Pieter Holsteijn the Younger
(Haarlem 1614 - 1673 Amsterdam)

Lantern fly

Pen and ink, watercolour with body colour and gum arabic, 166 x 211 mm
Paper, two smooth edges, traces of cutting at the right edge, lower edge ragged, watermark (upper edge, centre): cropped letters ‘LD [?]’ (watermark: B)
Inscribed PH (monogrammed, between the insect’s feet) and Baron de Wassenaer // et Warmondt (in brown, lower right)

 

 

Fig. 1 Jacques de Gheyn II, Lantern fly, 1620; Amsterdam, Stichting P. en N. de Boer.

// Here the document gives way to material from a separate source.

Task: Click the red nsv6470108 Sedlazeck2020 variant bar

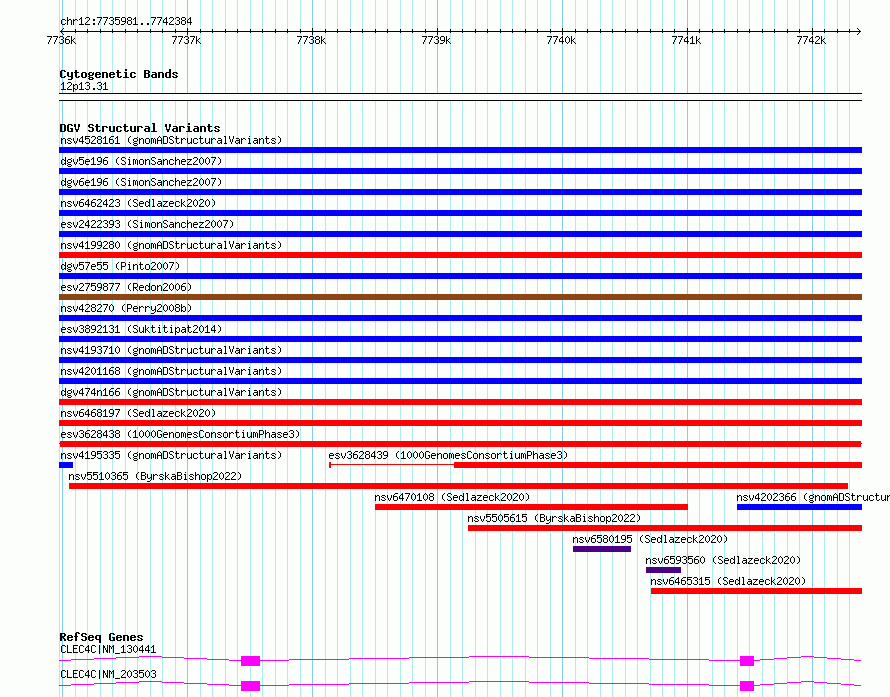Action: [531, 507]
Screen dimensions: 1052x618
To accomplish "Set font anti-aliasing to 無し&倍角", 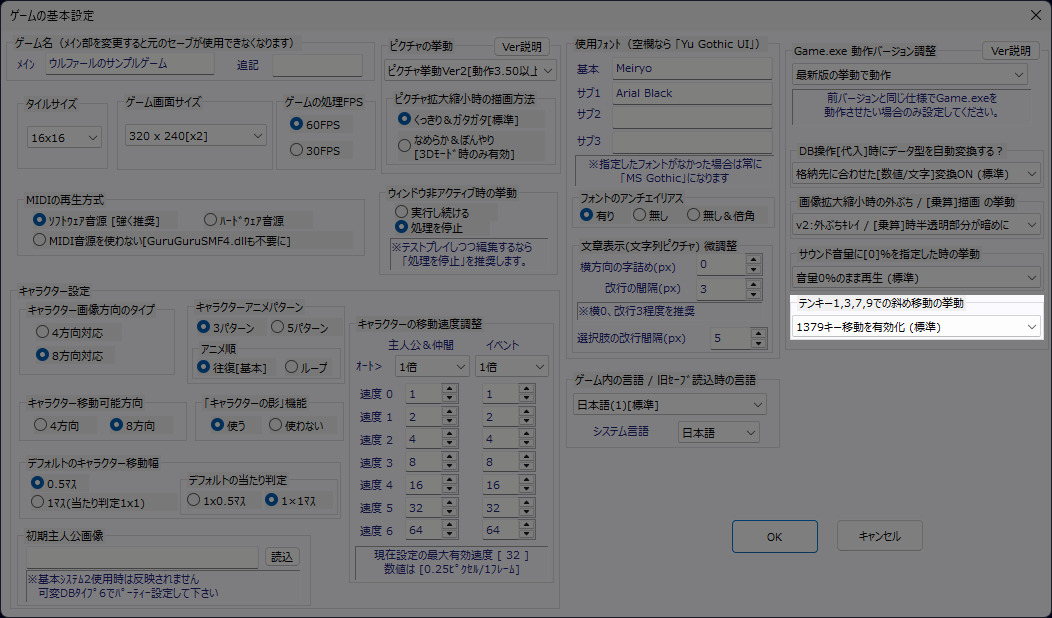I will coord(694,215).
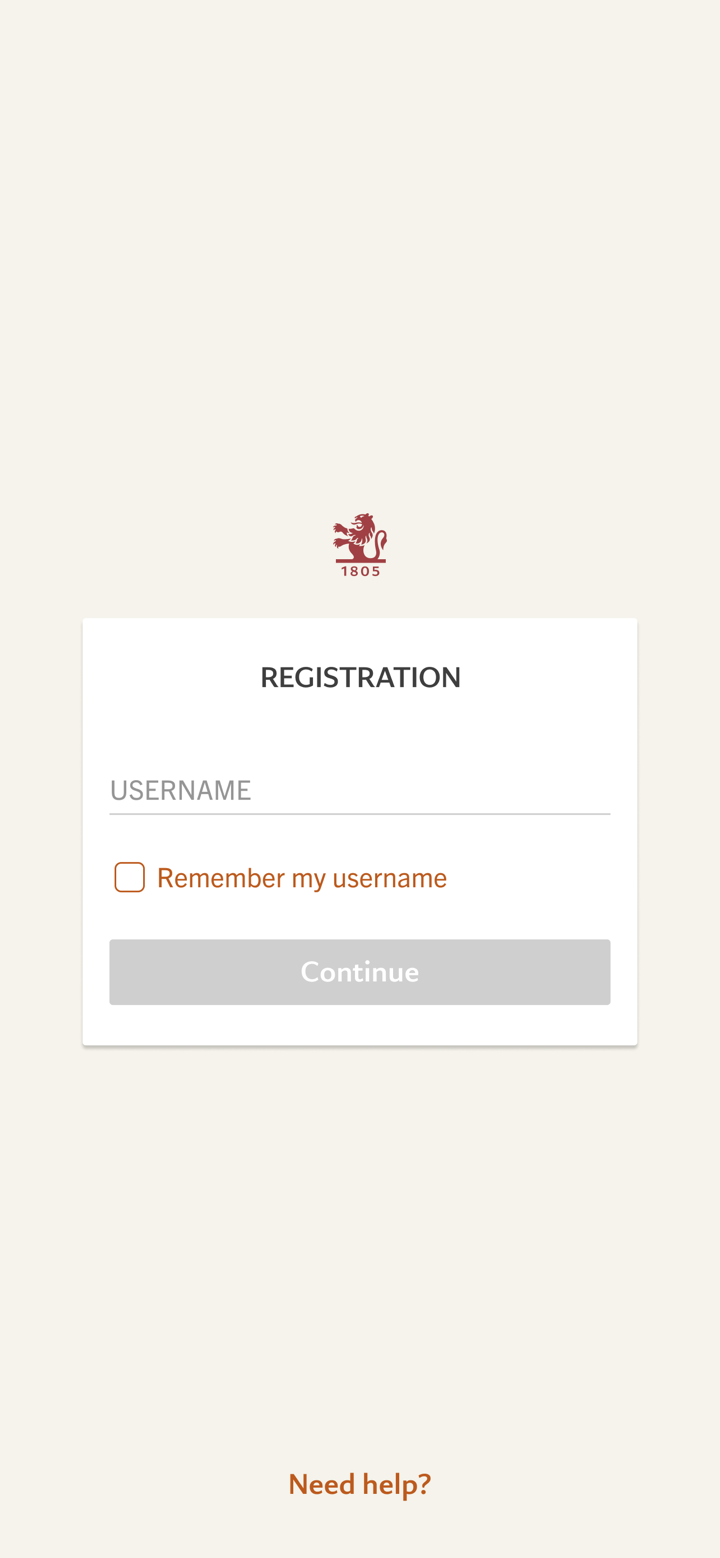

The lantern fly (Fulgora laternaria) belongs to the Hemiptera order, which includes cicadas. The insect depicted here is found in South America. Viewed from above, its extended forehead resembles a peanut, while from the side the head looks like the mouth of an alligator. The name ‘lantern fly’ derives from a belief that the two-humped protuberance on the head emits light. The lantern fly is light brown. Fine blackish brown penstrokes outline the insect’s forms and describe the delicate structure of its wings. Watercolour, including pale wash, renders the head and legs more vivid. Maria Sibylla Merian, who saw the insect on her expedition to Surinam, included it in her Metamorphosis insectorum Surinamensium (Amsterdam, 1705), which made it better known. Holsteijn’s image predates that illustration by about fifty years. Yet it was not the first: the earliest realistic depiction was painted by Jacques de Gheyn II in watercolour on vellum (fig. 1).1 Dated 162o, this continued the series of small natural history studies by de Gheyn in an album that must date from c. 16oo–o4.2 Holsteijn did not base his depiction of this striking insect on de Gheyn’s version, but created his own image. Like de Gheyn, however, he took a mounted specimen as his model.

 


1 115 x 170 mm; inscribed: IDGheyn fe. An. 1620 (lower left, in gold) and Phosphoricus of Lamptaren drager // uit Westindien (left, top to bottom); Amsterdam, Stichting P. en N. de Boer.

2 Paris, Institut Néerlandais, Fondation Custodia.